[Opening Exercise input section]

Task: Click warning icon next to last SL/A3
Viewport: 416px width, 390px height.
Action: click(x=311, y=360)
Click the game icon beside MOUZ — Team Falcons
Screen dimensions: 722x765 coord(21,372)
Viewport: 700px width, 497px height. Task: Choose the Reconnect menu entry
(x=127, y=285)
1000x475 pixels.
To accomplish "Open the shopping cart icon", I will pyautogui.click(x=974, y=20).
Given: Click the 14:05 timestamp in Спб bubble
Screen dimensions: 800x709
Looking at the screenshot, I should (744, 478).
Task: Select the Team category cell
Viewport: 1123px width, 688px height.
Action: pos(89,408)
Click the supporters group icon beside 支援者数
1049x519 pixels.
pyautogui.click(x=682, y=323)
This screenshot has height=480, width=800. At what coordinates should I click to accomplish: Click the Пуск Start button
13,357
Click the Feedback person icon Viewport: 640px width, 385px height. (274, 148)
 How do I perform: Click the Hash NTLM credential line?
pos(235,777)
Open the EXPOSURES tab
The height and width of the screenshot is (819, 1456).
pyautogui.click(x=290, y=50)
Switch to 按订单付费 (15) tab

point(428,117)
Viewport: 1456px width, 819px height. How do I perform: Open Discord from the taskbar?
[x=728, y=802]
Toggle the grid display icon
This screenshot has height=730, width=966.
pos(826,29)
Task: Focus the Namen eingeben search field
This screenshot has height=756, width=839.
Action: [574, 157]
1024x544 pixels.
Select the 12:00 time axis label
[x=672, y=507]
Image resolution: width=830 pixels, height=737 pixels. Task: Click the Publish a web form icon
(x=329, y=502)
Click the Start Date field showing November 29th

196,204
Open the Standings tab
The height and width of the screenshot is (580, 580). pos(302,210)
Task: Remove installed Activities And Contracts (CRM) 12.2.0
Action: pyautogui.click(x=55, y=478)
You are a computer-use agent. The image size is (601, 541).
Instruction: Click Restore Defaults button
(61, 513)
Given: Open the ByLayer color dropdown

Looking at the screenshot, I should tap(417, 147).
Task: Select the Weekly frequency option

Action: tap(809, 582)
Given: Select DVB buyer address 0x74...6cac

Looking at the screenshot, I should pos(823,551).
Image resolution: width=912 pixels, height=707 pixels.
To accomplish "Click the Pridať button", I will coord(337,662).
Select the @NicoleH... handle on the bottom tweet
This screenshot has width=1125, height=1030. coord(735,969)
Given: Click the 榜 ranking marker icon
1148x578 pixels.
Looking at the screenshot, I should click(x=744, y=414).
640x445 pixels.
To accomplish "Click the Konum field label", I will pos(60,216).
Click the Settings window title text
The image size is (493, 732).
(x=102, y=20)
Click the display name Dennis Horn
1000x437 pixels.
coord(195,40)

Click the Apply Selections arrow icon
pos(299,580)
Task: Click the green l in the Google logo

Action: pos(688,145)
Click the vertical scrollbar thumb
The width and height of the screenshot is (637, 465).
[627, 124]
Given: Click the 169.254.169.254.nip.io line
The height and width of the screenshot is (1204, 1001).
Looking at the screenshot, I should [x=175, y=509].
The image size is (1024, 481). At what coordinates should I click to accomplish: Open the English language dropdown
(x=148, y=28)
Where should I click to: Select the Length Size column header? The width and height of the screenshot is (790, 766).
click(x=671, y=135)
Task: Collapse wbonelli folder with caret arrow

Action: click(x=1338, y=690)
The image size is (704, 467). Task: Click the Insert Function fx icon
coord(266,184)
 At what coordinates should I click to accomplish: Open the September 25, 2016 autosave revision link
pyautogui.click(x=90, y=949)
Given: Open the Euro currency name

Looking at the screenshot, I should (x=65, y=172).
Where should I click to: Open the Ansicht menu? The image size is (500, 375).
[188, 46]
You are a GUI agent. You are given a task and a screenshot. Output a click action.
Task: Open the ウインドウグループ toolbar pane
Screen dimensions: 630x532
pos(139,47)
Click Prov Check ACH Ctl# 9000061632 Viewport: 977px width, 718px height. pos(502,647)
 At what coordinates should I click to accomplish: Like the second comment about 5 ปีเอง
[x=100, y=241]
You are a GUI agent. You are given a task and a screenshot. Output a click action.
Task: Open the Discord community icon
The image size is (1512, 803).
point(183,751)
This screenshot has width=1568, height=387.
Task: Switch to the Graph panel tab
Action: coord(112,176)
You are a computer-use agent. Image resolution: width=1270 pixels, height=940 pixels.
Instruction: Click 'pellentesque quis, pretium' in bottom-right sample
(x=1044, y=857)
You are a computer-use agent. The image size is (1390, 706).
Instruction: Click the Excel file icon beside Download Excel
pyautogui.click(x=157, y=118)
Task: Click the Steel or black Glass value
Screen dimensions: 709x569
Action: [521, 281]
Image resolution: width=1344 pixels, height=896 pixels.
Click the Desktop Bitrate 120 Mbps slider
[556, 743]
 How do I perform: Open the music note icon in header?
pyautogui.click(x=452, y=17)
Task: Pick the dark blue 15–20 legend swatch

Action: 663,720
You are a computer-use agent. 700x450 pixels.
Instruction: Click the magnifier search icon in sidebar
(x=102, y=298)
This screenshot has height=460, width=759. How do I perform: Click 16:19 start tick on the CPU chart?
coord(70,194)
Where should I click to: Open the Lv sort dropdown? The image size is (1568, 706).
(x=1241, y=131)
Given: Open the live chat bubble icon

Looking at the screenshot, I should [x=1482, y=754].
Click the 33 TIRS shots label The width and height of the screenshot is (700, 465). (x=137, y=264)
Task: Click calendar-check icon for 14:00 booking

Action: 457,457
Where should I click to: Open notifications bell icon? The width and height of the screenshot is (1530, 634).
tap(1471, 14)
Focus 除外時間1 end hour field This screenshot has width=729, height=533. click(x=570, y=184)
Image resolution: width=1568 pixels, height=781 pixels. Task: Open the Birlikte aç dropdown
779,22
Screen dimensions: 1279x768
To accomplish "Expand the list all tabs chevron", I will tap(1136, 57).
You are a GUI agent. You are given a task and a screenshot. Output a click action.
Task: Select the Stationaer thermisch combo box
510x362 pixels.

[Closing Exercise input section]

Each line above must be output exactly as it stands.

Task: Click warning icon next to last SL/A3
Viewport: 416px width, 390px height.
Action: click(x=311, y=360)
Click the game icon beside MOUZ — Team Falcons
Screen dimensions: 722x765 coord(21,372)
Viewport: 700px width, 497px height. Task: Choose the Reconnect menu entry
(x=127, y=285)
1000x475 pixels.
To accomplish "Open the shopping cart icon", I will pyautogui.click(x=974, y=20).
Given: Click the 14:05 timestamp in Спб bubble
Screen dimensions: 800x709
Looking at the screenshot, I should (744, 478).
Task: Select the Team category cell
Viewport: 1123px width, 688px height.
Action: pos(89,408)
Click the supporters group icon beside 支援者数
1049x519 pixels.
pyautogui.click(x=682, y=323)
This screenshot has height=480, width=800. At what coordinates should I click to accomplish: Click the Пуск Start button
13,357
Click the Feedback person icon Viewport: 640px width, 385px height. (274, 148)
 How do I perform: Click the Hash NTLM credential line?
pos(235,777)
Open the EXPOSURES tab
The height and width of the screenshot is (819, 1456).
pyautogui.click(x=290, y=50)
Switch to 按订单付费 (15) tab

point(428,117)
Viewport: 1456px width, 819px height. How do I perform: Open Discord from the taskbar?
[x=728, y=802]
Toggle the grid display icon
This screenshot has height=730, width=966.
pos(826,29)
Task: Focus the Namen eingeben search field
This screenshot has height=756, width=839.
Action: [574, 157]
1024x544 pixels.
Select the 12:00 time axis label
[x=672, y=507]
Image resolution: width=830 pixels, height=737 pixels. Task: Click the Publish a web form icon
(x=329, y=502)
Click the Start Date field showing November 29th

196,204
Open the Standings tab
The height and width of the screenshot is (580, 580). pos(302,210)
Task: Remove installed Activities And Contracts (CRM) 12.2.0
Action: pyautogui.click(x=55, y=478)
You are a computer-use agent. The image size is (601, 541).
Instruction: Click Restore Defaults button
(61, 513)
Given: Open the ByLayer color dropdown

Looking at the screenshot, I should tap(417, 147).
Task: Select the Weekly frequency option

Action: tap(809, 582)
Given: Select DVB buyer address 0x74...6cac

Looking at the screenshot, I should pos(823,551).
Image resolution: width=912 pixels, height=707 pixels.
To accomplish "Click the Pridať button", I will coord(337,662).
Select the @NicoleH... handle on the bottom tweet
This screenshot has width=1125, height=1030. coord(735,969)
Given: Click the 榜 ranking marker icon
1148x578 pixels.
Looking at the screenshot, I should click(x=744, y=414).
640x445 pixels.
To accomplish "Click the Konum field label", I will pos(60,216).
Click the Settings window title text
The image size is (493, 732).
(x=102, y=20)
Click the display name Dennis Horn
1000x437 pixels.
coord(195,40)

Click the Apply Selections arrow icon
pos(299,580)
Task: Click the green l in the Google logo

Action: pos(688,145)
Click the vertical scrollbar thumb
The width and height of the screenshot is (637, 465).
[627, 124]
Given: Click the 169.254.169.254.nip.io line
The height and width of the screenshot is (1204, 1001).
Looking at the screenshot, I should [x=175, y=509].
The image size is (1024, 481). At what coordinates should I click to accomplish: Open the English language dropdown
(x=148, y=28)
Where should I click to: Select the Length Size column header? The width and height of the screenshot is (790, 766).
click(x=671, y=135)
Task: Collapse wbonelli folder with caret arrow

Action: click(x=1338, y=690)
The image size is (704, 467). Task: Click the Insert Function fx icon
coord(266,184)
 At what coordinates should I click to accomplish: Open the September 25, 2016 autosave revision link
pyautogui.click(x=90, y=949)
Given: Open the Euro currency name

Looking at the screenshot, I should (x=65, y=172).
Where should I click to: Open the Ansicht menu? The image size is (500, 375).
[188, 46]
You are a GUI agent. You are given a task and a screenshot. Output a click action.
Task: Open the ウインドウグループ toolbar pane
Screen dimensions: 630x532
pos(139,47)
Click Prov Check ACH Ctl# 9000061632 Viewport: 977px width, 718px height. pos(502,647)
 At what coordinates should I click to accomplish: Like the second comment about 5 ปีเอง
[x=100, y=241]
You are a GUI agent. You are given a task and a screenshot. Output a click action.
Task: Open the Discord community icon
The image size is (1512, 803).
point(183,751)
This screenshot has width=1568, height=387.
Task: Switch to the Graph panel tab
Action: coord(112,176)
You are a computer-use agent. Image resolution: width=1270 pixels, height=940 pixels.
Instruction: Click 'pellentesque quis, pretium' in bottom-right sample
(x=1044, y=857)
You are a computer-use agent. The image size is (1390, 706).
Instruction: Click the Excel file icon beside Download Excel
pyautogui.click(x=157, y=118)
Task: Click the Steel or black Glass value
Screen dimensions: 709x569
Action: [521, 281]
Image resolution: width=1344 pixels, height=896 pixels.
Click the Desktop Bitrate 120 Mbps slider
[556, 743]
 How do I perform: Open the music note icon in header?
pyautogui.click(x=452, y=17)
Task: Pick the dark blue 15–20 legend swatch

Action: 663,720
You are a computer-use agent. 700x450 pixels.
Instruction: Click the magnifier search icon in sidebar
(x=102, y=298)
This screenshot has height=460, width=759. How do I perform: Click 16:19 start tick on the CPU chart?
coord(70,194)
Where should I click to: Open the Lv sort dropdown? The image size is (1568, 706).
(x=1241, y=131)
Given: Open the live chat bubble icon

Looking at the screenshot, I should [x=1482, y=754].
Click the 33 TIRS shots label The width and height of the screenshot is (700, 465). (x=137, y=264)
Task: Click calendar-check icon for 14:00 booking

Action: 457,457
Where should I click to: Open notifications bell icon? The width and height of the screenshot is (1530, 634).
tap(1471, 14)
Focus 除外時間1 end hour field This screenshot has width=729, height=533. click(x=570, y=184)
Image resolution: width=1568 pixels, height=781 pixels. Task: Open the Birlikte aç dropdown
779,22
Screen dimensions: 1279x768
To accomplish "Expand the list all tabs chevron", I will tap(1136, 57).
You are a GUI agent. You are given a task and a screenshot. Output a click action.
Task: Select the Stationaer thermisch combo box
510x362 pixels.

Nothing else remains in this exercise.